52 migrants sont morts dans le désert du Sahara

52 migrants sont morts dans le désert du Sahara

Le bureau de l’Organisation internationale pour les migrations (OIM) au Niger a secouru plus de 600 vies depuis avril 2017 grâce à une nouvelle opération de recherche et de sauvetage visant les migrants perdus dans le désert du Sahara, mais 52 autres personnes n’ont pas survécu.

« Nous renforçons notre capacité d’aider les migrants vulnérables bloqués dans le nord d’Agadez, vers la frontière Niger-Libye », a déclaré mardi le chef de mission de l’OIM au Niger, Giuseppe Loprete, dans un communiqué de presse.

« Sauver des vies dans le désert devient plus urgent que jamais. Depuis le début de l’année, nous recevons des appels fréquents pour sauver des victimes qui s’engagent sur cette route », a ajouté M. Loprete.

Une femme de 22 ans était la seule femme parmi les survivants d’une mission de sauvetage effectué le 28 mai. Elle a quitté le Nigeria au début du mois d’avril dans l’espoir d’un avenir meilleur en Europe. Sur les 50 migrants présents dans le véhicule parti d’Agadez pour la Libye, seulement six personnes sont encore en vie aujourd’hui

du Nigeria vers la Libye

« Nous étions dans le désert pendant dix jours. Après cinq jours, le conducteur nous a abandonné. Il est parti avec tous nos biens, disant qu’il allait nous chercher dans quelques heures, mais il ne l’a jamais fait », a déclaré la survivante.

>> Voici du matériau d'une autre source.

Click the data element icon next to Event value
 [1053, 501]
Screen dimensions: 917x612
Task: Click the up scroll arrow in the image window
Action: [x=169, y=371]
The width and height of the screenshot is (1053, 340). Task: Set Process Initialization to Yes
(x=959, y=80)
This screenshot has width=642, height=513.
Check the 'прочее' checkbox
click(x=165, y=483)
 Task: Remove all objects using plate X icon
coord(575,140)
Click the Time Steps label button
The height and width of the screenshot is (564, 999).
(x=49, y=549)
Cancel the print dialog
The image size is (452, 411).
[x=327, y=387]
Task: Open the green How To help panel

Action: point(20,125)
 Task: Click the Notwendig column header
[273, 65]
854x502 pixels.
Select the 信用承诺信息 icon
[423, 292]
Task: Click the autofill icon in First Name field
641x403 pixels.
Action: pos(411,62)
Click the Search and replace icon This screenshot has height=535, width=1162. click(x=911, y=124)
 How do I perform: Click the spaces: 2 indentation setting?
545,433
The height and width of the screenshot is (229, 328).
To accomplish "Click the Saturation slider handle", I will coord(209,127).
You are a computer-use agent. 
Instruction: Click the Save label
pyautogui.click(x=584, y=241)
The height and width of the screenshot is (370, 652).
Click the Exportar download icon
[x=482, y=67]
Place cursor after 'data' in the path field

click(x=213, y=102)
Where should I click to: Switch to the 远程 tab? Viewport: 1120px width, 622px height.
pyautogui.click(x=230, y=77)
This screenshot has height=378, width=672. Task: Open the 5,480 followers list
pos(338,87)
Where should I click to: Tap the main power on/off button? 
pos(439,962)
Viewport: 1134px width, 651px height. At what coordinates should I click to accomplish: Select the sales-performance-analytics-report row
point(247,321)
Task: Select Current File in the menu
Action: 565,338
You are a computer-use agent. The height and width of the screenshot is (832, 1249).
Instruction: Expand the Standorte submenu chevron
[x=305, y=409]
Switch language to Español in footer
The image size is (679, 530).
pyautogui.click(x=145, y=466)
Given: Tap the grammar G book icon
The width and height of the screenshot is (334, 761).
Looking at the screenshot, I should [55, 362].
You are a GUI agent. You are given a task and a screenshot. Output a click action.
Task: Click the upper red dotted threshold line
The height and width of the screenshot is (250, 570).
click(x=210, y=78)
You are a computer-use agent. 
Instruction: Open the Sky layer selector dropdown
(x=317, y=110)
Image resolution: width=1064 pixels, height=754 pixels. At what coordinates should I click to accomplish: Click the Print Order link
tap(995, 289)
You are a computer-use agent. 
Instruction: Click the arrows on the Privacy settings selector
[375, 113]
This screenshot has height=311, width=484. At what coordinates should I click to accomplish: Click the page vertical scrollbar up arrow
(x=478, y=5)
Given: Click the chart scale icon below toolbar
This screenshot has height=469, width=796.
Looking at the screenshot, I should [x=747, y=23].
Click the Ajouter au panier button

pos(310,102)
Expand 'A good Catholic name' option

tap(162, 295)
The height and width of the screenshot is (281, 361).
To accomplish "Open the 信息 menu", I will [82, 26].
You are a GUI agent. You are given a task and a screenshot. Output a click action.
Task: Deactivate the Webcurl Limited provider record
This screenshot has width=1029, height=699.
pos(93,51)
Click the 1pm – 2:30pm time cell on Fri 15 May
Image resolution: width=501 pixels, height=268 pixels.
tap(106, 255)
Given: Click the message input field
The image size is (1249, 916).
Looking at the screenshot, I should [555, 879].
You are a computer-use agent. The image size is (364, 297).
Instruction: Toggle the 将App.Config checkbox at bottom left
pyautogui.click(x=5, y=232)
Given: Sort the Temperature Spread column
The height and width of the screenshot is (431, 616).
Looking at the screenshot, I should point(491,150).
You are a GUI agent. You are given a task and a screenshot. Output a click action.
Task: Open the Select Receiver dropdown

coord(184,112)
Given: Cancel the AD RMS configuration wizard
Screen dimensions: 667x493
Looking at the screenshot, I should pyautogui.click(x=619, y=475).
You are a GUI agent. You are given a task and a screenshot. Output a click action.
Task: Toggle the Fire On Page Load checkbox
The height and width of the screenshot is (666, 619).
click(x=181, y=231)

Au cours des deux prochains jours, la mort de 44 des migrants ont persuadé les six autres à commencer à marcher pour chercher de l’aide. « Nous avons dû boire notre propre urine pour survivre », a indiqué la rescapée.

Le 9 juin, 92 autres migrants – dont 30 femmes et enfants – ont également été sauvés par une opération de recherche et de sauvetage de l’OIM.

Des migrants de Gambie, du Nigéria, du Sénégal et de la Côte d’Ivoire

Plus récemment, 24 migrants ont été emmenés à Séguédine, où l’un d’entre eux est décédé à l’arrivée. Des migrants de Gambie, du Nigéria, du Sénégal et de la Côte d’Ivoire font partie des 23 survivants qui ont marché dans le désert du centre du Niger pendant une période encore indéterminée. Ils faisaient partie d’un groupe de 75 migrants embarqués dans trois véhicules différents et finalement abandonnés par leurs passeurs au cours de leur voyage en direction du nord.

L’OIM a enregistré 52 décès depuis qu’il a lancé en avril un nouveau projet de secours et d’assistance aux migrants dans la région d’Agadez (MIRAA). Le projet durera 12 mois et vise à assurer la protection des migrants dans les zones difficiles à atteindre tout en renforçant la gestion des migrations par le gouvernement du Niger.